There is a misconception that lower NAV is better and this is used by sales people to encourage investors to buy New Fund Offers (NFOs) since their NAV is 10. However, NAV has no relation to fund’s performance. A good fund is good no matter what is its NAV. Let us see an example:

Fund A has NAV of 15 and Fund B of 50 and you invest 15,000 Rs. in each.

No. of Units in Fund A = 15,000/15 = 1,000

No. of Units in Fund B = 15,000/50 = 300

Now, let us assume that both funds have given 10% returns in a year, hence the NAVs will be,

Fund A = 16.5

Fund B = 55

Now if you redeem, you will get,

Fund A = 16.5 x 1000 = 16,500 Rs.

Fund B = 55 x 300 = 16,500 Rs.

Hence, you can see that NAV does not impact the returns and a lower NAV is not better than a higher one. While selecting a fund, look into its past performance, fund management etc. and not the NAV.

#### Impact of Dividend on NAV

When a fund pays out the dividend it sells some of its holding to provide for it. Since the NAV reflects the value of the stocks or bonds held by the fund, its value goes down by the dividend paid by the fund. For example, if the NAV of a fund is 30 Rs. and it pays a dividend of 1 Rs., then the NAV will go down to 29 Rs. Dividends are not additional income but are paid out from your own money held with the mutual fund.

#### NAV of Direct Fund vs Regular Fund

Another point where investors gets confused is while switching from a regular fund to direct fund.
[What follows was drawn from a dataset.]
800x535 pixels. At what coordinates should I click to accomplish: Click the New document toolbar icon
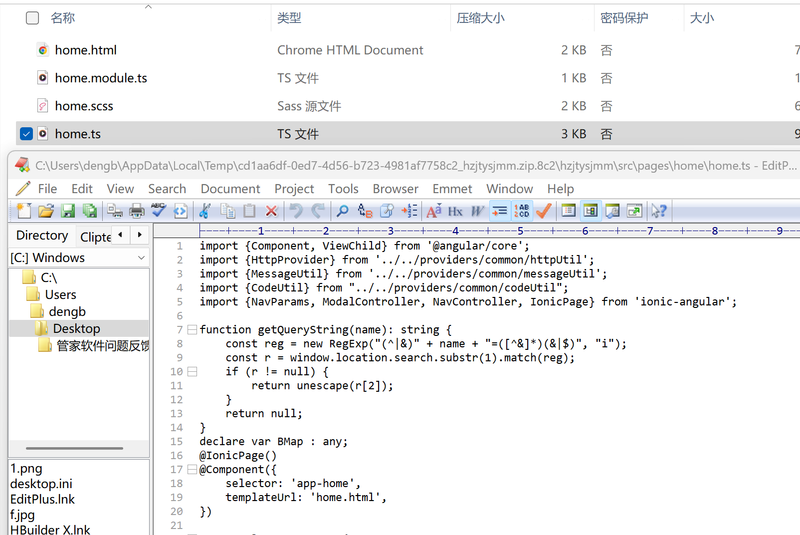pyautogui.click(x=23, y=211)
Since Direct funds do not attract any commissions, their returns tend to be 1%-1.5% higher than the regular funds, hence their NAV is also high.

At the time of switching from regular to direct fund, investors think that since they get lesser number of units in the direct plan due to its higher NAV, their fund value is impacted.

However, the fund value remains intact, it is just that they get lesser units with higher NAV and after switching the returns are higher than the regular fund.

##### For example:

You have current invested value of 10,000 in fund X which is a regular fund and the NAV of X is 20. This means you have 500 units. X (D) is the direct plan variant of X and it has an NAV of 21. Then when you switch to X (D), you will get 476.19 units, but your investment value will remain 10,000 Rs. Let us assume in next year the NAV of X has increased to 22, then the approximate NAV of X (D) will be, 23.31 (considering commission of 1.5%).

Your investment if you have continued with X = 500 X 22 = 11,000 Rs.

Your investment in X (D) = 23.415 X 476.19 = 11,150 Rs.

So, in one year you have gained around 150 Rs., over the years this difference will compound and you will get around 30%-40% higher value in the direct plan than the regular one. You can see the detailed calculation in our Direct vs Regular plan blog here.

NAV is the price point of your mutual fund investment and looking into it alone will not give you any insight about the fund. NAV can be used to find out the return given by a fund over time, but NAVs of different funds cannot be compared. Do not fall into the trap that lower NAV is better and avoid misconceptions like investing in NFOs is better or by switching into direct funds you are not getting value for your money.